*Selected text:*
....
Round sunglasses held in front of a vivid beach sunset, symbolizing how perspective shapes your experience of ADHD challenges — and how reclaiming your view of yourself can shift everything.
Photo by T D on Unsplash

ADHD Isn’t a Burden. Here’s Why

ADHD challenges are real — but they’re not a burden. Owning your life, creating opportunities, & making it work for you? That’s your specialty.


TL;DR Summary:

  • ADHD doesn’t need to be fixed — it needs to be understood, honored, & used as fuel.
  • I explore how ADHD shows up in my life through impulsivity, stimming, feedback sensitivity, & working memory struggles.
  • PTSD amplifies many of these challenges, but awareness and self-designed systems help take your power back.
  • Social media often reduces ADHD to shame and dysfunction (burdens) — but we can reclaim it through identity, language, & connection. You choose how you look at your ADHD; ultimately, life is what you make it.
  • You’re not alone & you’re not weak. ADHD can be the blueprint for building a life that works for you.

ADHD doesn’t always look like hyperactivity or forgetting your keys. Sometimes it looks like rebellion. Like impulsivity. Like dancing to stay grounded or freezing when someone gives you feedback. It shows up in your nervous system, in your memory, in the way you organize your digital files (or don’t).

Lately, I’ve seen people talk about ADHD in ways that strip it of joy, pride, and power. It’s all framed as shame, brokenness, dysfunction. And while yeah, ADHD can suck, that’s not the whole story. You are not just your symptoms. You’re a whole, complex person navigating a world that wasn’t built for your brain.
....
*Exercise goal:*
Answer these questions from the text on ADHD above.
(a) What object is held in front of the beach sunset in the opening image description?
(b) In the summary, what condition is said to amplify many ADHD challenges?
(c) In the final paragraph, what three words describe how people's talk about ADHD frames it?

*Source data:*
....
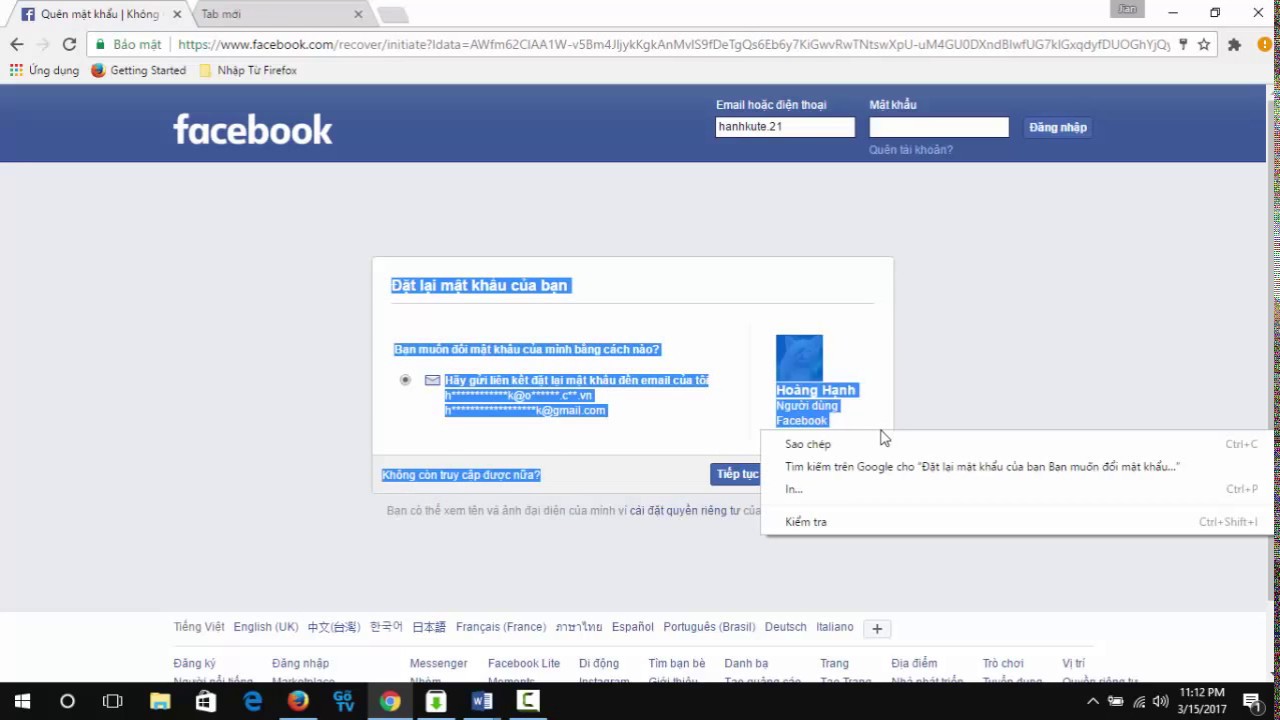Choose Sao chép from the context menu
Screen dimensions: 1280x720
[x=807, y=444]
....
*Task response:*
(a) Round sunglasses
(b) PTSD
(c) Shame, brokenness, and dysfunction